■ SHORT EXERCISE ■
Extract every line of text from the entries below verbatim, omitting the pictures.

■ INPUT RECORDS ■

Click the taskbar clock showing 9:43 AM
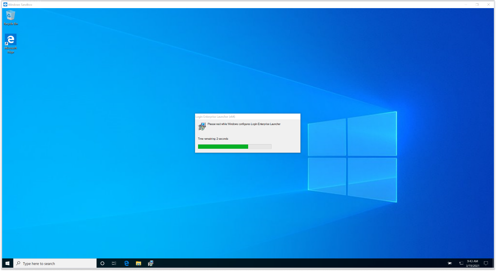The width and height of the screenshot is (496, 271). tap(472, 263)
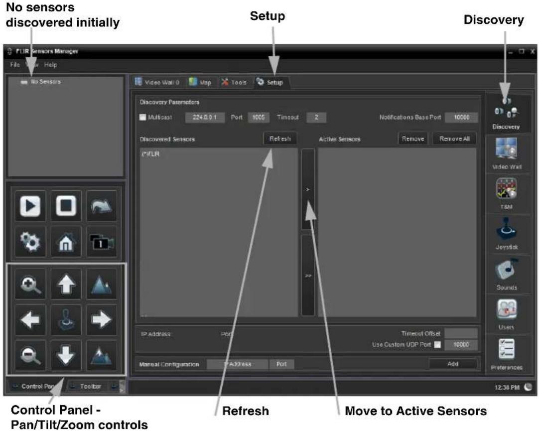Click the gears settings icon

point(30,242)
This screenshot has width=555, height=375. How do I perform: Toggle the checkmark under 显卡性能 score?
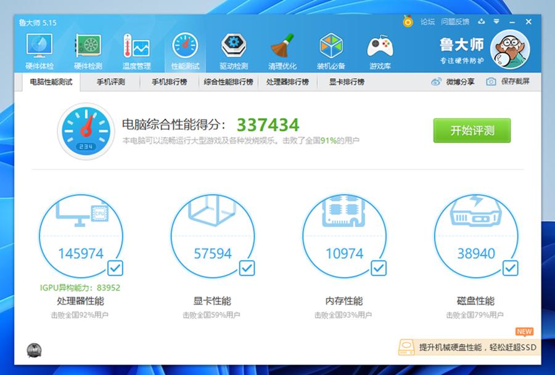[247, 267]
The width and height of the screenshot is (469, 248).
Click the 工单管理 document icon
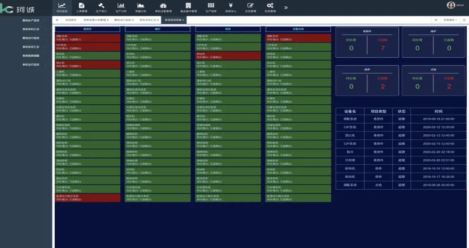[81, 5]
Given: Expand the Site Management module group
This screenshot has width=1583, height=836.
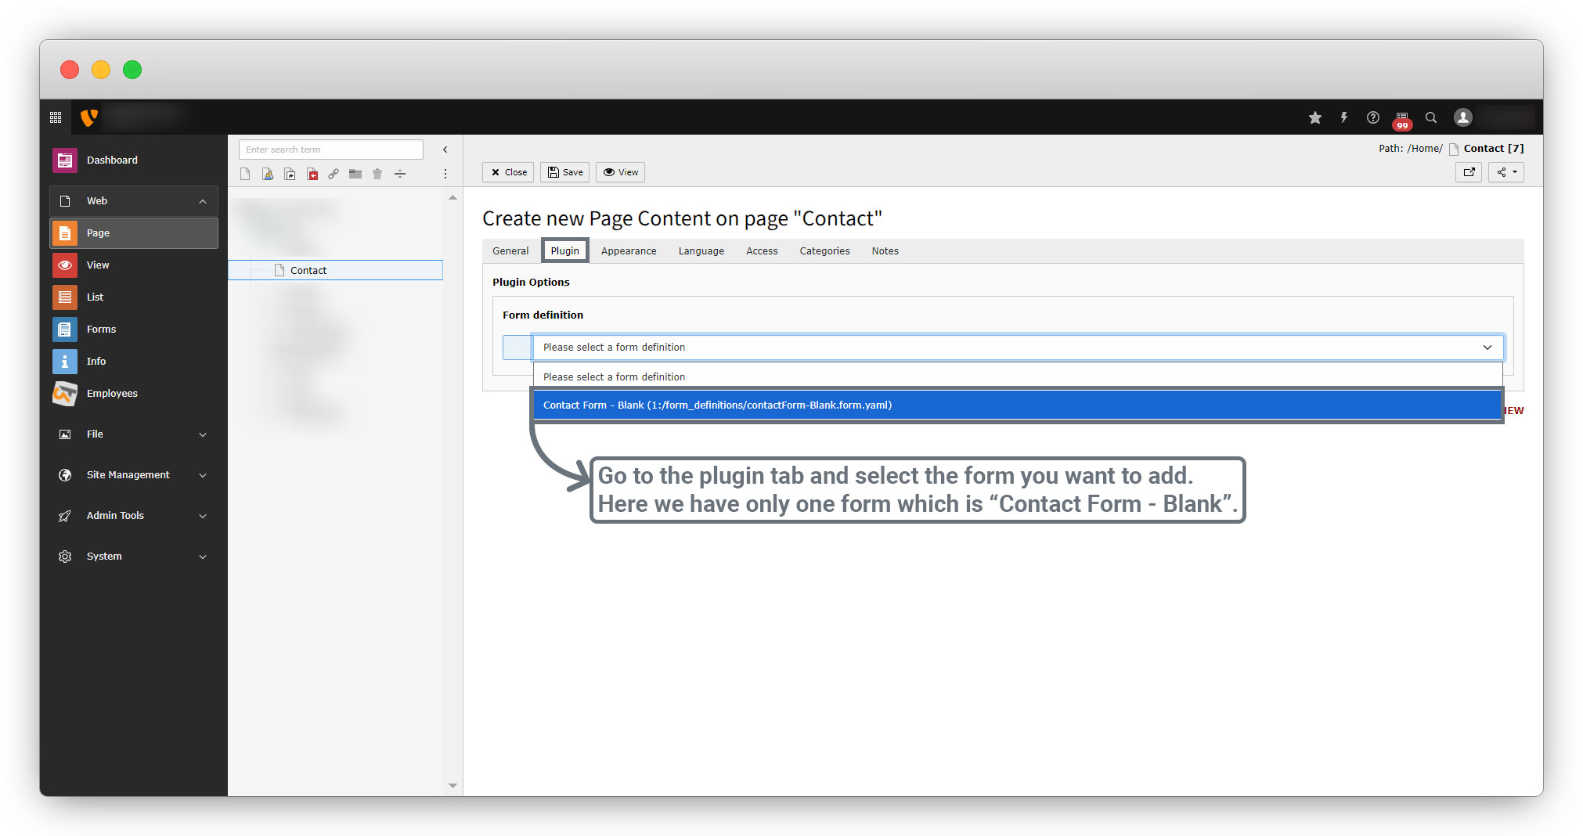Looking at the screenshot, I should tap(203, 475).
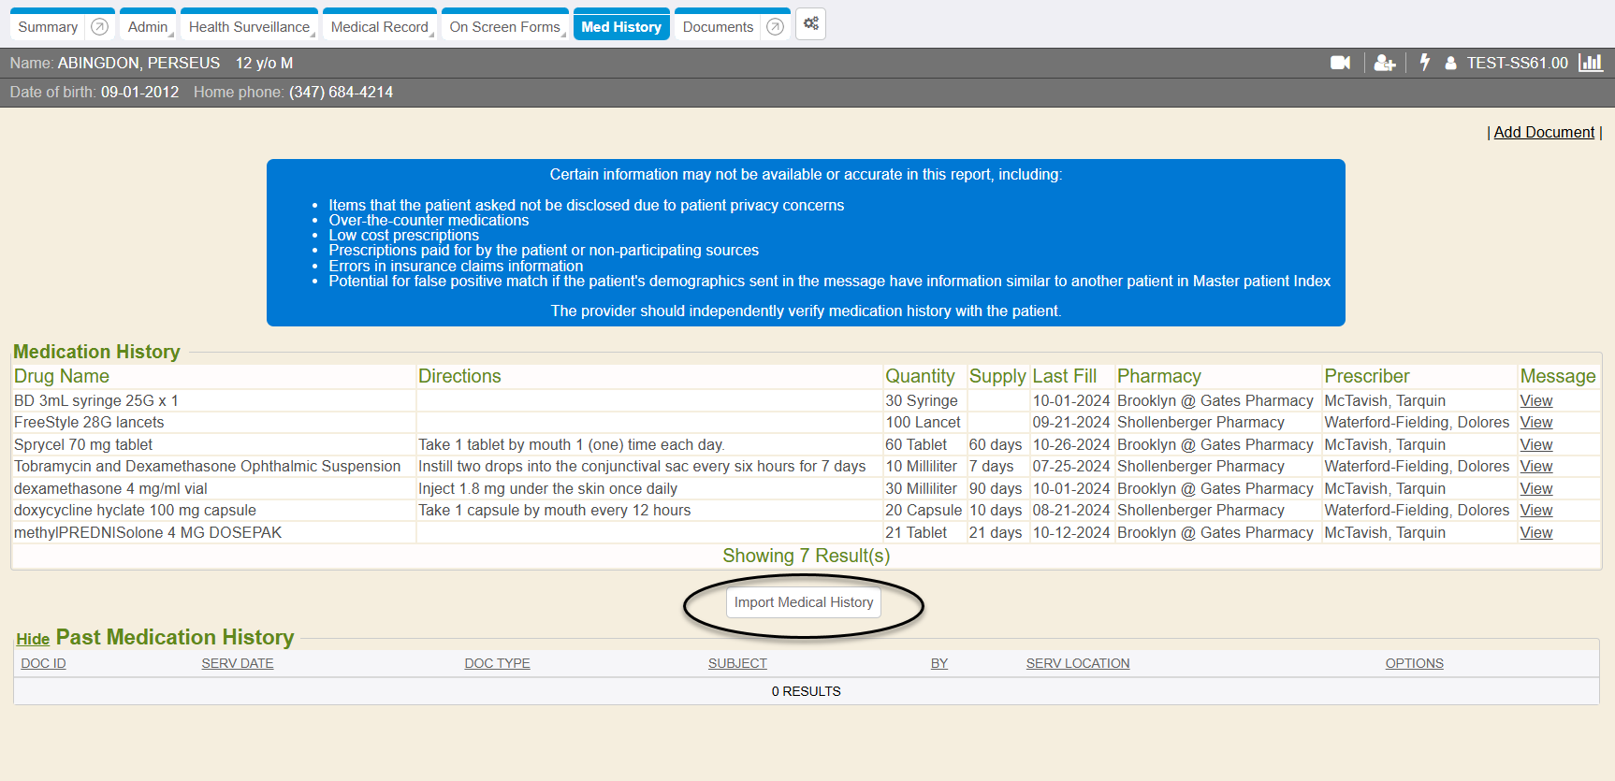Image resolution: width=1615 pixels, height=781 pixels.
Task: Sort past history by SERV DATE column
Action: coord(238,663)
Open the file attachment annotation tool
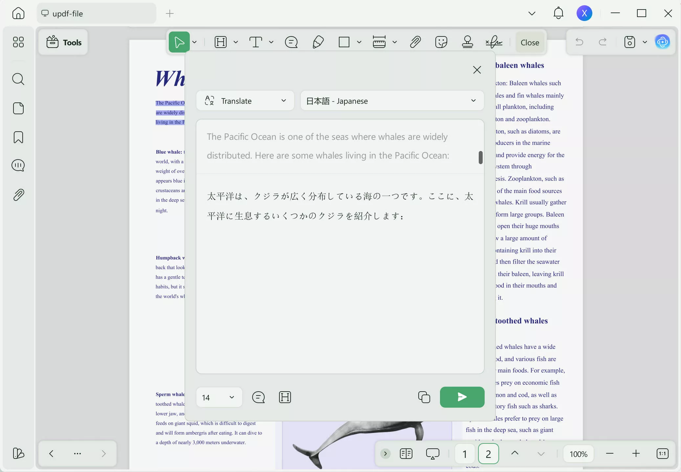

■ RESPONSE ■
Click the taskbar clock showing 9:43 AM
The width and height of the screenshot is (496, 271). tap(472, 263)
Click the gears settings icon

point(30,242)
This screenshot has width=555, height=375. How do I perform: Toggle the checkmark under 显卡性能 score?
[247, 267]
The width and height of the screenshot is (469, 248).
Click the 工单管理 document icon
[81, 5]
Given: Expand the Site Management module group
This screenshot has width=1583, height=836.
Looking at the screenshot, I should tap(203, 475).
Image resolution: width=1615 pixels, height=781 pixels.
Task: Sort past history by SERV DATE column
Action: coord(238,663)
Open the file attachment annotation tool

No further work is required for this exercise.